Birds sing at daybreak because trees give off oxygen just before dawn, and this wakes up the birds and makes them sing! And naturally, of course, the sun appears with its great gift of light and warmth to give us all a wake-up call. If only more people paid attention to the signs of Creation.
Instead, we live in a society that, like the proverbial “blissfully ignorant” frog, is content to sit in a pot of water, oblivious to the fact that beneath it is a flame heating up the pot ever so slowly until it reaches boiling point, when it is too late.
There is hope however, if we remember another frog proverb: “The frog does not drink up the pond in which it lives.” Which frog do we want to be? The choice is a no-brainer.

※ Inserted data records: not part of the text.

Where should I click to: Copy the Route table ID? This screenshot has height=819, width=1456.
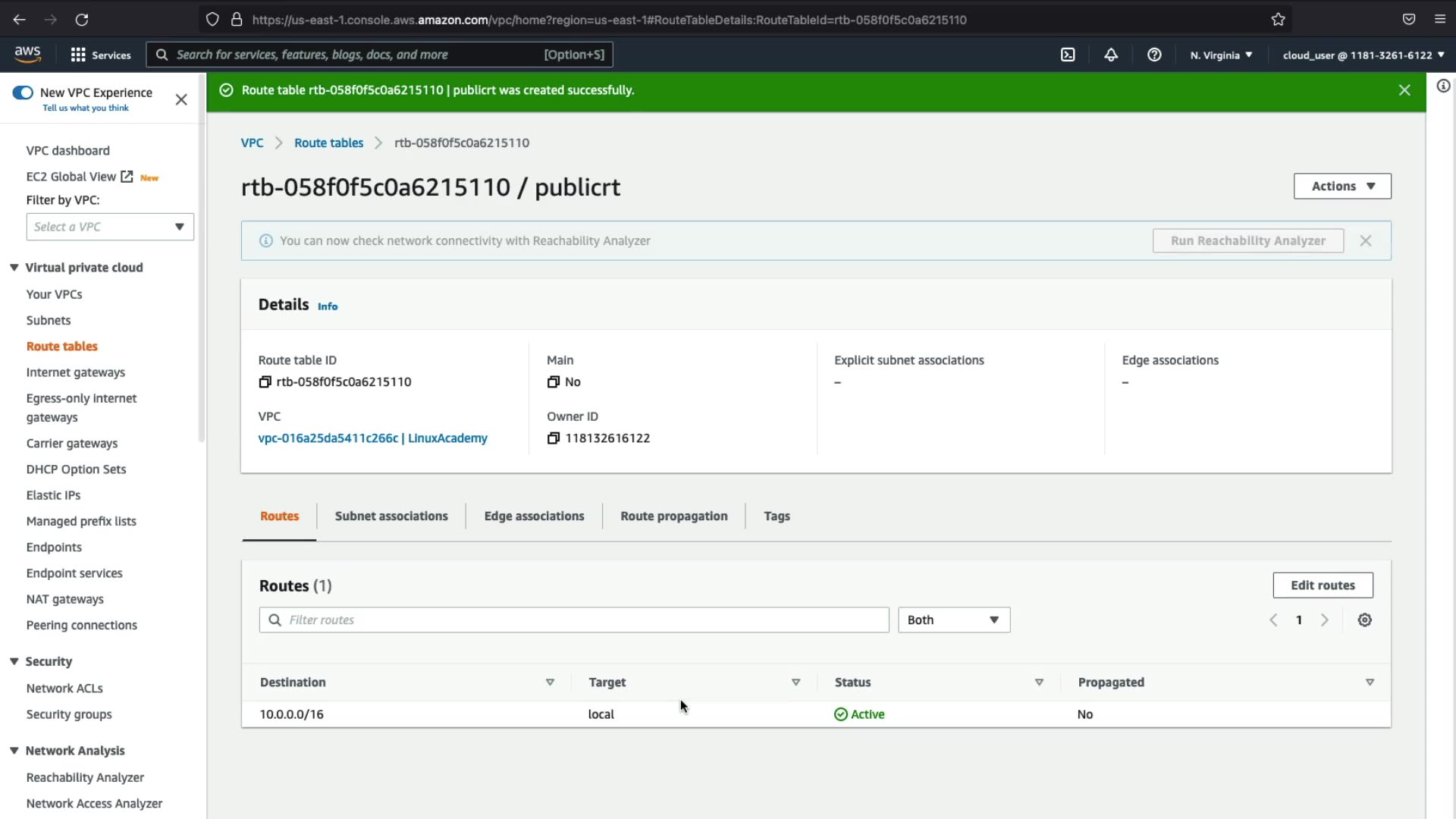pyautogui.click(x=265, y=382)
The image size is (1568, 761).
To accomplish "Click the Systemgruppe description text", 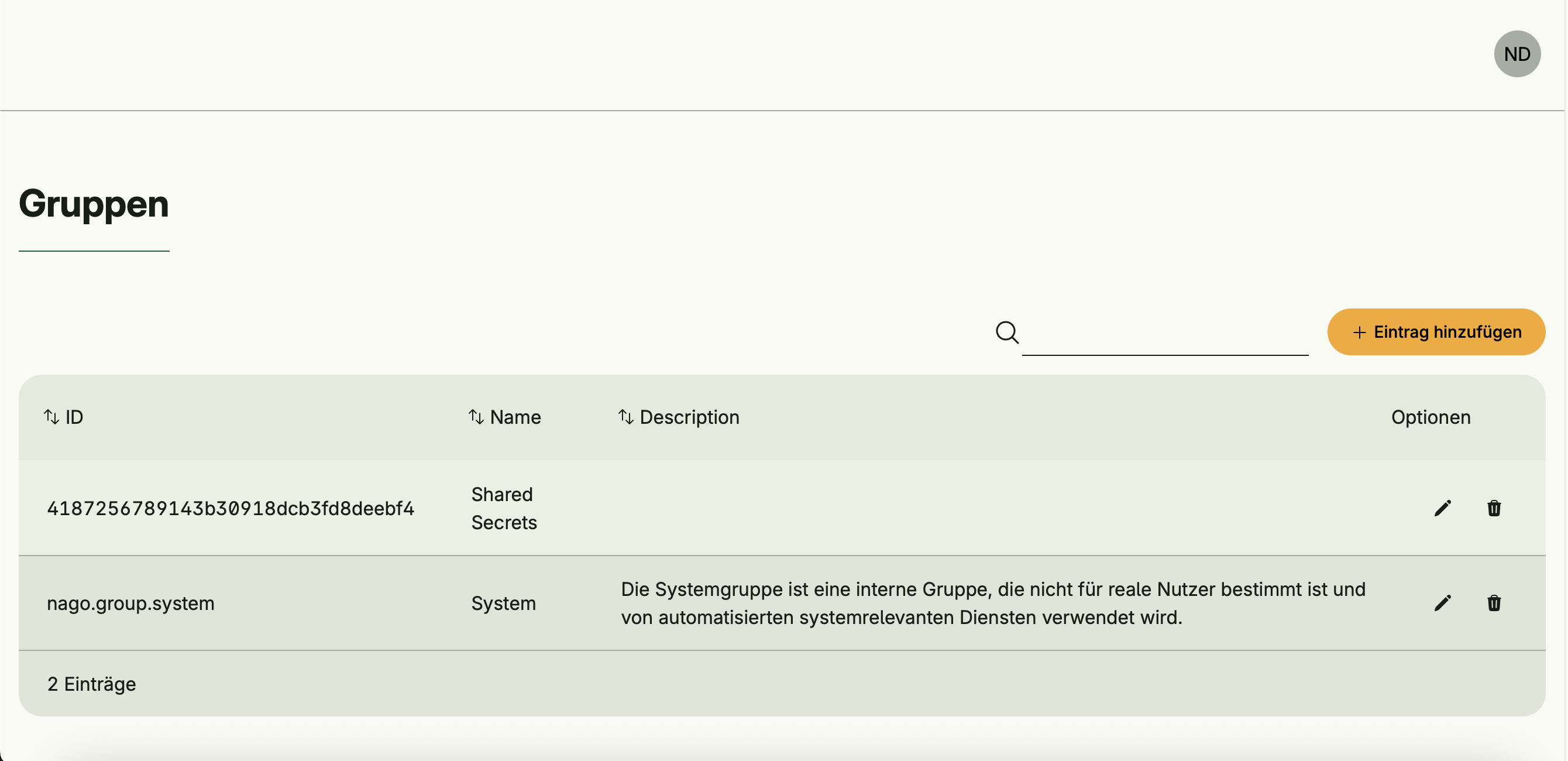I will tap(992, 604).
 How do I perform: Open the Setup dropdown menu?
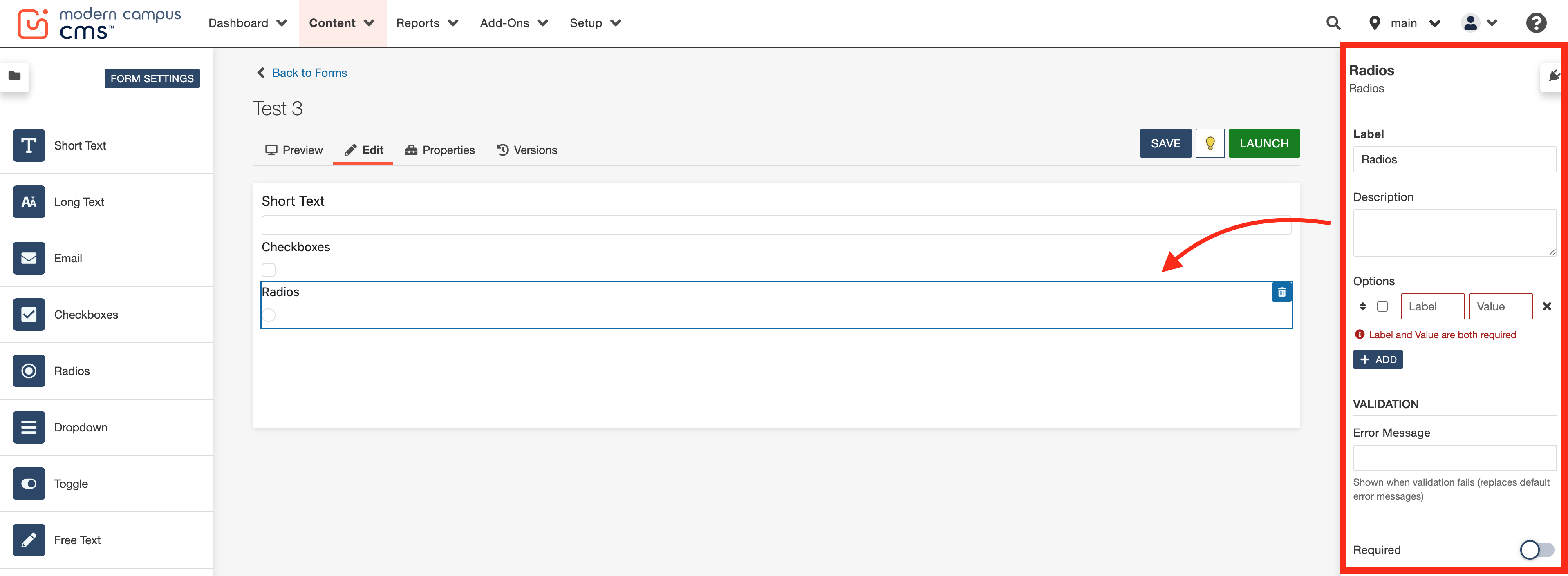point(595,22)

Sadly, old habits die hard. For example, some people refuse to change their unhealthy diet and lifestyle until illness strikes.
Even when confronted with overwhelming symptoms and signs – such as high blood pressure and shortness of breath, earthquakes and floods – we humans tend to ignore, and even deny that such problems exist and need to be dealt with.
In his book, Ecological Intelligence, Daniel Goleman (who also wrote about Emotional Intelligence) explains that our human brain is not particularly wired to respond to ecological dangers.
“Our brain has been exquisitely tuned to notice changes in light, sound, pressure, and the like within a narrow range – the zone of perception that tigers and reckless drivers come in.”
In other words, if a tiger appears or a reckless driver cuts into our path, our brains will immediately sense danger and respond. Within milliseconds, the trigger sends a “get-out-of-my-way!” signal and the threat is perceived.
What about the signs of climate change? How is it we are quick only to adopt the attitude that “what we don’t see and don’t know does not matter”? Unless we get hit by a tsunami or have our island disappear under our feet, we are so like the frog in the pot!
Unfortunately, “ecological changes that signal impending danger are too subtle to register in our sensory systems at all”, says Goleman.
The author quotes Harvard psychologist Daniel Gilbert saying that changes that happen gradually are barely noticed. Hence, “we accept things we would not allow if they happened suddenly”.
“The impurity of our air, our water, our food, has increased dramatically in our lifetimes, but it happened one day at a time, transforming our world into an ecological nightmare that our grandparents never would have tolerated.”
Goleman adds that to survive today, “we must perceive threats that are beyond our thresholds for perception. We must make the invisible visible”.As consumers, we have become indifferent to the consequences of our actions – what we buy and what we do. It is time now to ditch our unexamined habits of consumption. We can no longer pretend not to know that 80 percent of the world’s resources are consumed by 20 percent of the world’s population. For us Christians, the way of Christ, the Word incarnate, is our only way.
To live more simply and more naturally, to hunger less for the excessive comforts of modern existence, and to do so out of love for the poor and respect for Creation is to know true peace in all our relationships – with God, Man, and all of Creation.
The writer is a parishioner of the Church of the Immaculate Heart of Mary with a special interest in Creation Spirituality.